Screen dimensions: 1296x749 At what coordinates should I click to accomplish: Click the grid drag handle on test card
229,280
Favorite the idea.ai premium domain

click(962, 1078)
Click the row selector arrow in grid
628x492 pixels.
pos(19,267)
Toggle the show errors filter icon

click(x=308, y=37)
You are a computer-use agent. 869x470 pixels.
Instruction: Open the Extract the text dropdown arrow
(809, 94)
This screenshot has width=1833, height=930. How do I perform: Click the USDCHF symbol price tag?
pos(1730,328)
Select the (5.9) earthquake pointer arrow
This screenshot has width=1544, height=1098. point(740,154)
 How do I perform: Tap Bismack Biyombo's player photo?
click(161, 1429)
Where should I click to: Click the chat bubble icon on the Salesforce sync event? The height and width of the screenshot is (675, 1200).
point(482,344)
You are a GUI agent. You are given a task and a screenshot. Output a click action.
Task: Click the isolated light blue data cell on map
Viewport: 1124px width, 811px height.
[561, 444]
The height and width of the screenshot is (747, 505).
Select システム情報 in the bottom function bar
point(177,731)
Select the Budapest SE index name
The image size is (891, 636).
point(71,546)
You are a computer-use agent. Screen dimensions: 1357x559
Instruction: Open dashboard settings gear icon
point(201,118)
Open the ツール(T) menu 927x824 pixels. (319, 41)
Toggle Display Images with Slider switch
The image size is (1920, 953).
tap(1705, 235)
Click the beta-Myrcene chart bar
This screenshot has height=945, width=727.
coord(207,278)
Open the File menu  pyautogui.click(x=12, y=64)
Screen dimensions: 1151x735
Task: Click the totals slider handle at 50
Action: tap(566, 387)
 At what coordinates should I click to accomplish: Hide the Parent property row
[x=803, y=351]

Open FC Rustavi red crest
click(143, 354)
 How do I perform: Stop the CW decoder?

☆ ☆ ☆ ☆ ☆

__What you will do__.
Give again the lines from the line holding "Click the beta-Myrcene chart bar" through the close of the listing, both included, exactly as written and with nothing else.

__Answer space__.
Click the beta-Myrcene chart bar
This screenshot has height=945, width=727.
coord(207,278)
Open the File menu  pyautogui.click(x=12, y=64)
Screen dimensions: 1151x735
Task: Click the totals slider handle at 50
Action: tap(566, 387)
 At what coordinates should I click to accomplish: Hide the Parent property row
[x=803, y=351]

Open FC Rustavi red crest
click(143, 354)
 How do I perform: Stop the CW decoder?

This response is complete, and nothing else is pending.